Rasi was curious about the wedding night, but Nalani batted away her questions. She lay full length on her bed and stared at the ceiling. We lay beside her. We used to lie like this on our roof, looking at the stars. Nalani had once told us that each of us was born under a special star that connected us to our ancestors, that heritage was never something to throw away. Now she told us when it came time for us to marry, our parents would choose wisely, that they would match family, education, outlook as well as stars. I didn’t tell her I was going to live alone.

“Rajan?” I asked.

“Will always remain my fond classmate,” she replied.

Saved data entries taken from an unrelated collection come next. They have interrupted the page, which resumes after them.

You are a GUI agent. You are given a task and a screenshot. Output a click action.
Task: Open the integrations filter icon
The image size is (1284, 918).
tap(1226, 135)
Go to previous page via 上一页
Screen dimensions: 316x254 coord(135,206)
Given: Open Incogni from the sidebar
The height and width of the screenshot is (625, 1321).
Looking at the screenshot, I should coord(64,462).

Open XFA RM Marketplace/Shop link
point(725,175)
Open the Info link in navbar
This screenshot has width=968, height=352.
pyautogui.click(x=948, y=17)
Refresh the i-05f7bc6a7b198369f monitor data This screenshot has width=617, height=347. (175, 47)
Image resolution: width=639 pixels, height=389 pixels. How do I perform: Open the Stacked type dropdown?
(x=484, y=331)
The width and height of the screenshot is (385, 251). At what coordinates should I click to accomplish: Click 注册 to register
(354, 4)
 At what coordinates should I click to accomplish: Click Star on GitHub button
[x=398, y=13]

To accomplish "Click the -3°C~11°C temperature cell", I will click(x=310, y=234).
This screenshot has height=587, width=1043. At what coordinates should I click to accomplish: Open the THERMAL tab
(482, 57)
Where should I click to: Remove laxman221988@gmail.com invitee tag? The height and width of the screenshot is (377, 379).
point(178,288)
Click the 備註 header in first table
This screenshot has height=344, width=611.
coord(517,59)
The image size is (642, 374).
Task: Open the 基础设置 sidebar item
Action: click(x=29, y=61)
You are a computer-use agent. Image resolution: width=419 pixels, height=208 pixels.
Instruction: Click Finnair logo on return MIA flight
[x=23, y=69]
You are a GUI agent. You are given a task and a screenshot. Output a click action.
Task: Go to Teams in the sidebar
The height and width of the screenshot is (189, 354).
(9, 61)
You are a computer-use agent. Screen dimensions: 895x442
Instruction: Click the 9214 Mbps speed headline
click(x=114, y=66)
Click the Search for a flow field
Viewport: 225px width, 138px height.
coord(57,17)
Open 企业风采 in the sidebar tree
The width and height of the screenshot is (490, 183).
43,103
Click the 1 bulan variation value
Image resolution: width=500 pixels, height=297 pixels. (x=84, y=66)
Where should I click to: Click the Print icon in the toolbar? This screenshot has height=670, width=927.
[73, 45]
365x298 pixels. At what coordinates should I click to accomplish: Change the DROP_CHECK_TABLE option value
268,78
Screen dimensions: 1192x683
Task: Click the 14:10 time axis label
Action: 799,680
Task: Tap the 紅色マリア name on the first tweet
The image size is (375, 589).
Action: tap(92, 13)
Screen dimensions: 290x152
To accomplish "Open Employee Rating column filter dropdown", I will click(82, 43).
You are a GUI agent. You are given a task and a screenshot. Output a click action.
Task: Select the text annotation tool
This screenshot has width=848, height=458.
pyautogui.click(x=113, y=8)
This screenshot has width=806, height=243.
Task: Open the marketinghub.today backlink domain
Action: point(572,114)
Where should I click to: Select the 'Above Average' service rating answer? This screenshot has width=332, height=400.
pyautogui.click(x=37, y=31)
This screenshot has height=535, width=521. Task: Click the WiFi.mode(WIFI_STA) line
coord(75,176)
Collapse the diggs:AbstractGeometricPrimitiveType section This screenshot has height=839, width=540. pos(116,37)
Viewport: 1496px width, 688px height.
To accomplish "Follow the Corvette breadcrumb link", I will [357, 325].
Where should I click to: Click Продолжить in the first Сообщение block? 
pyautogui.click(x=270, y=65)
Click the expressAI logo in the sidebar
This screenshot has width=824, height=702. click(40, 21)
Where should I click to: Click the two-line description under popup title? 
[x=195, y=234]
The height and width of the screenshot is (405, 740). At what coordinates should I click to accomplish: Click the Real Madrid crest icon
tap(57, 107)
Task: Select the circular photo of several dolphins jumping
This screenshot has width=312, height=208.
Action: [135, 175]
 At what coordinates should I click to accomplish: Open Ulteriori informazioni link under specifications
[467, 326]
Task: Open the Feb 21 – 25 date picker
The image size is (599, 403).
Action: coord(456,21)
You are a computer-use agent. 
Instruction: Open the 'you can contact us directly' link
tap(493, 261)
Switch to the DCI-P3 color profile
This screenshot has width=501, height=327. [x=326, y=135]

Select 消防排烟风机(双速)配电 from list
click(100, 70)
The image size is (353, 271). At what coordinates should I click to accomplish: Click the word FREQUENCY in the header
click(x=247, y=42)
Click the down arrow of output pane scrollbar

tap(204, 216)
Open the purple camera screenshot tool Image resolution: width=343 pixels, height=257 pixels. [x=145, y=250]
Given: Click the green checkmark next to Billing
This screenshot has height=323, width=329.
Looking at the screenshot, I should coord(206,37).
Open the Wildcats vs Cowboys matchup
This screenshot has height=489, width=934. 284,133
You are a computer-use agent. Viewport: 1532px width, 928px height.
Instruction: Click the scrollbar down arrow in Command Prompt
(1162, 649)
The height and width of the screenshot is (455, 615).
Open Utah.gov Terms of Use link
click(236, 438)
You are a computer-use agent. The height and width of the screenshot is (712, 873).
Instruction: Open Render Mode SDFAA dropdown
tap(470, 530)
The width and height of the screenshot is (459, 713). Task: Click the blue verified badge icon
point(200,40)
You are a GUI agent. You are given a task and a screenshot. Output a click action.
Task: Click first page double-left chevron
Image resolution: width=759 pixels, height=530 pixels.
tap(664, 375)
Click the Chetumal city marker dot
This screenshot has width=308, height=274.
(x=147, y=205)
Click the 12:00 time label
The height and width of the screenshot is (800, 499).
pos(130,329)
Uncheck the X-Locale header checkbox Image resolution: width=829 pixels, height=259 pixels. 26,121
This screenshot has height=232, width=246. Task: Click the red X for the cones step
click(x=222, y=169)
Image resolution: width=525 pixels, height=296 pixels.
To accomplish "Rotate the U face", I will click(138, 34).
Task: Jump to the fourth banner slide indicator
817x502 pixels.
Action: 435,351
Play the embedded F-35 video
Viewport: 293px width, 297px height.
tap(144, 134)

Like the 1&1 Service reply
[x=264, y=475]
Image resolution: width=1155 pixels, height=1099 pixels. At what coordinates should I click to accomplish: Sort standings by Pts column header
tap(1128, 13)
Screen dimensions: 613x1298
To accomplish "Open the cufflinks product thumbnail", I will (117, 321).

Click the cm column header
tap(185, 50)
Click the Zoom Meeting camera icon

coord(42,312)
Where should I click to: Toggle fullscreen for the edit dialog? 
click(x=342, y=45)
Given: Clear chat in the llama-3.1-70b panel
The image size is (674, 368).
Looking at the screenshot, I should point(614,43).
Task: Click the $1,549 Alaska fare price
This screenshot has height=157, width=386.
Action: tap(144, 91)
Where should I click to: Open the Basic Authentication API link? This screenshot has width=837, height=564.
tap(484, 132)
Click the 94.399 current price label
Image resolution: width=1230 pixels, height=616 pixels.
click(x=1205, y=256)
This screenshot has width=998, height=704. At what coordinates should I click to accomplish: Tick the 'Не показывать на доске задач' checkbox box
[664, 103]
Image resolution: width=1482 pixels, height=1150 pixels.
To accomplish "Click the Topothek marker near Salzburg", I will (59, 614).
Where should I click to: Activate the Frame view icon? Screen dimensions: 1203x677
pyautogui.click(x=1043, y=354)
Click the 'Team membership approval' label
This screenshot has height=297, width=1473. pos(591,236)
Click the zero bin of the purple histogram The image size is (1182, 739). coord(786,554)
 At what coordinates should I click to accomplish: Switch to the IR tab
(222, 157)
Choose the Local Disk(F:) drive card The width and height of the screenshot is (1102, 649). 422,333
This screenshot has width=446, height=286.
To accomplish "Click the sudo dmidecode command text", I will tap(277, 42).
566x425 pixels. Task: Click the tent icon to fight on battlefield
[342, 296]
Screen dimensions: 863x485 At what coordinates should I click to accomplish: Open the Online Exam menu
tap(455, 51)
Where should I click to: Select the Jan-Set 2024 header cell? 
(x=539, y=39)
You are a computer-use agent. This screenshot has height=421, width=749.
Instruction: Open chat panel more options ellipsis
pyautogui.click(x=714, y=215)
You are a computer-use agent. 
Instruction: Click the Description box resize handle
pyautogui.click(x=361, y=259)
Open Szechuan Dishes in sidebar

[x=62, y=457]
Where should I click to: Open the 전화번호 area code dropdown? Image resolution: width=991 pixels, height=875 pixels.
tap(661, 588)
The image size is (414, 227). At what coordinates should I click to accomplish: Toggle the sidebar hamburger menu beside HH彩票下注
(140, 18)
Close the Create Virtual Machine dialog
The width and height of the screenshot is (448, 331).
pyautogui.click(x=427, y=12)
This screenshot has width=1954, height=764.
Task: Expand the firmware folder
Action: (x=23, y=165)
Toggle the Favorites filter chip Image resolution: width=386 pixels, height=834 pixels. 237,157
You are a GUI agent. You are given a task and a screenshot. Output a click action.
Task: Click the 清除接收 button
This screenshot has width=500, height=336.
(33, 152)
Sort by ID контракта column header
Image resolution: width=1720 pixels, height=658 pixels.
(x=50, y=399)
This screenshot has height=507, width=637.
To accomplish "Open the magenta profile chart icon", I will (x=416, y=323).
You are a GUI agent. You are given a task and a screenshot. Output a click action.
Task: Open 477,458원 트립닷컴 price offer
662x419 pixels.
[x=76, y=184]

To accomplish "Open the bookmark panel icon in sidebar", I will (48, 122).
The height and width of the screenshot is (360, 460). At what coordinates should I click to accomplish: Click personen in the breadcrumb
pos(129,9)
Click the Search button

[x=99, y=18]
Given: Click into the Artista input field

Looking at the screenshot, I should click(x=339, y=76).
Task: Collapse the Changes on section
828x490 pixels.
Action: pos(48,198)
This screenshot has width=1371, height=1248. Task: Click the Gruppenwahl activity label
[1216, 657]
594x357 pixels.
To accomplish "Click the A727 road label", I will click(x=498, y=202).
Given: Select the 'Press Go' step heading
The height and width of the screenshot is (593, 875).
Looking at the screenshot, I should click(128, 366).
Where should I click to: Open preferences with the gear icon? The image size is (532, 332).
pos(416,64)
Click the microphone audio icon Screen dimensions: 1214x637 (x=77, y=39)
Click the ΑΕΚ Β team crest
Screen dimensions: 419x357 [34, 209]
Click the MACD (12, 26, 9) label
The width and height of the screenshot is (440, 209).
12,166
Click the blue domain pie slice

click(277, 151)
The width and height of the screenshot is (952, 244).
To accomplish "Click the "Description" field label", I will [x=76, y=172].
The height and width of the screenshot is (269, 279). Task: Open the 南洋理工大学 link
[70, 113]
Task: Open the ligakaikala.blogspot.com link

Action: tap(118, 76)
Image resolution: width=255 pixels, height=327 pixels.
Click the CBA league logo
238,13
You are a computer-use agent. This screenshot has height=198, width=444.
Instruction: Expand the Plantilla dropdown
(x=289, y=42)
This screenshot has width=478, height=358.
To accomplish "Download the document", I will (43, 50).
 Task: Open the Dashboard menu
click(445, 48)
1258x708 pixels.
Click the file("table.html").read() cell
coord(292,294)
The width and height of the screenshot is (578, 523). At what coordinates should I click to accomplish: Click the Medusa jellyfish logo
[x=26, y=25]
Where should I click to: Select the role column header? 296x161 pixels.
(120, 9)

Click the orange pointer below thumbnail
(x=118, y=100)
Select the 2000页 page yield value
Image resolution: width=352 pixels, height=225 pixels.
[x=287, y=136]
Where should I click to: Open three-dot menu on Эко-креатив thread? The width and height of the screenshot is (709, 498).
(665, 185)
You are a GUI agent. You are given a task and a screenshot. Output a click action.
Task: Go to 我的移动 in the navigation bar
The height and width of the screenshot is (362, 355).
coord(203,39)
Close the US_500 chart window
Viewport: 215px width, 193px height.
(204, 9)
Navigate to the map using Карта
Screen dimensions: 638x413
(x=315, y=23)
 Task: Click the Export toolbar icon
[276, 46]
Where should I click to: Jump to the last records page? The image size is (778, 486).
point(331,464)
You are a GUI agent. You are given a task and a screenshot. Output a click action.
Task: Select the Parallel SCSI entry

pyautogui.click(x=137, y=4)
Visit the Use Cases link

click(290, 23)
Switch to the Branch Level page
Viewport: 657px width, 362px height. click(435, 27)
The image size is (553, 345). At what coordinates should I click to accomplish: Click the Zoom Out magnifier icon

If she doubted herself, she hid it well. I wondered if it really was for the best she was not marrying Rajan. I had read enough Mills & Boons to know that the road to true love was a rocky one. Maybe they would have had a lovely wedding, but so much could happen afterwards. Rajan might have died like Uncle Archer. Maybe the horoscopes were right, and the stars knew more than we did. I remembered Aunt Meterling asking me if I understood why Nalani could not marry Rajan.

“It has to do with his family not wanting her in the house during her monthlies.”

Aunt Meterling looked at me.

“Beti, it was because his parents wanted a rich bride, and Nalani is poor, but worse, an orphan.”

“She’s an orphan?”

“Yes, that what the word means. No mother or father, and some people are very particular about family.”

I didn’t tell my aunt that I thought you couldn’t become an orphan; you just were one, like being poor, or short. I realized I hadn’t really thought it through and felt embarrassed.

“She’s better off with Ajay,” said my aunt. “Imagine having to live with the kind of family Rajan must have.”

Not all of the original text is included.